Здесь дорога разделялась натрое.
— Куда нам?
Надежда пылала в глазах мальчика. Кефал старше, он охотник… Чувствуя себя божеством в присутствии пылкого неофита, юноша задумался.
— Они назначили встречу у Сикиона, возле источника. Так?
— Так!
— Сикион — на севере. Север, — Кефал сориентировался по солнцу, идущему на закат, — там. Вперед!
И первым ступил на среднюю из трех дорог. Амфитрион кинулся следом. Лишь обогнув холм, заросший густым маквисом — Аргос к этому времени скрылся из виду — Кефал сбавил шаг.
— Как начнет темнеть, — предупредил он, — свернем на обочину. Ночуем в горах.

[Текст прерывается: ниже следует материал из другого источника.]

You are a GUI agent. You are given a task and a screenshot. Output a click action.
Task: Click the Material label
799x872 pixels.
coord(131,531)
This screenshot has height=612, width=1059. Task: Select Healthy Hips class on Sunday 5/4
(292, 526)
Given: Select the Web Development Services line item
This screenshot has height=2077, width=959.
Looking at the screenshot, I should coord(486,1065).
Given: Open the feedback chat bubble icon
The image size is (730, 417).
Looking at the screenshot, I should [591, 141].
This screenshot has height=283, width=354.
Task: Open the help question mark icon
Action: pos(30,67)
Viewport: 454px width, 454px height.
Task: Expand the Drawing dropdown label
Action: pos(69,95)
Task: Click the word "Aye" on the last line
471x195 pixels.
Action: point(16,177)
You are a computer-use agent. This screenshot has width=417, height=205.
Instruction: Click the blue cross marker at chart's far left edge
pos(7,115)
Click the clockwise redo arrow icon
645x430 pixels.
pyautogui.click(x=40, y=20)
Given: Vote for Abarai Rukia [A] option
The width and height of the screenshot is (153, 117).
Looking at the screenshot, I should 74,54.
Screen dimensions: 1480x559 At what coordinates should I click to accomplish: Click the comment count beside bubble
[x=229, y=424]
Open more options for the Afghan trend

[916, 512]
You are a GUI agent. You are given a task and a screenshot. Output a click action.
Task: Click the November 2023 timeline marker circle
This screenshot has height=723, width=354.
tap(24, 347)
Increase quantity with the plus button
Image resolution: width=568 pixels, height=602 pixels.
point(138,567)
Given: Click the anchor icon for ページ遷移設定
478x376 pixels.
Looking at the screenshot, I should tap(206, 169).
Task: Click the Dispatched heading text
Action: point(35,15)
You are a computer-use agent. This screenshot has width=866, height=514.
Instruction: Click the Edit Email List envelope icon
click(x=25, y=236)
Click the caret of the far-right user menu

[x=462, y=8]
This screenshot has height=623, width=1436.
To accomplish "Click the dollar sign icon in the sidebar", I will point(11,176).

Амфитрион кивнул. Главное — быстрее. Остальное его не интересовало. Мальчик согласился бы идти всю ночь, но понимал: им не отыскать дедушку во тьме, между скал и расселин. Выбьемся из сил; хорошо еще, если ноги не переломаем. От пыли хотелось чихать. Теплый ветер, напоенный ароматами вереска и дрока, относил пыль назад, к Аргосу. Поскрипывали, жалуясь на судьбу, ремешки новых сандалий. Сумка с припасами при каждом шаге шлепала Амфитриона по ляжке. Ладонь, державшая дротик, вспотела. На ходу мальчик вытер руку об хитон — и снова крепко сжал оружие.
Начались предгорья. Часовыми, охраняющими лагерь, стояли одинокие акации. Колесница Гелиоса катилась к западу. Меж холмами залегли темные провалы теней. Мальчик кожей ощущал, как уходит драгоценное время. Свергнутый Крон, владыка мгновений и веков, тянулся из Тартара к своему внуку[60], готовясь сжать пальцы на горле Персея. С когтей божества стекали капли яда.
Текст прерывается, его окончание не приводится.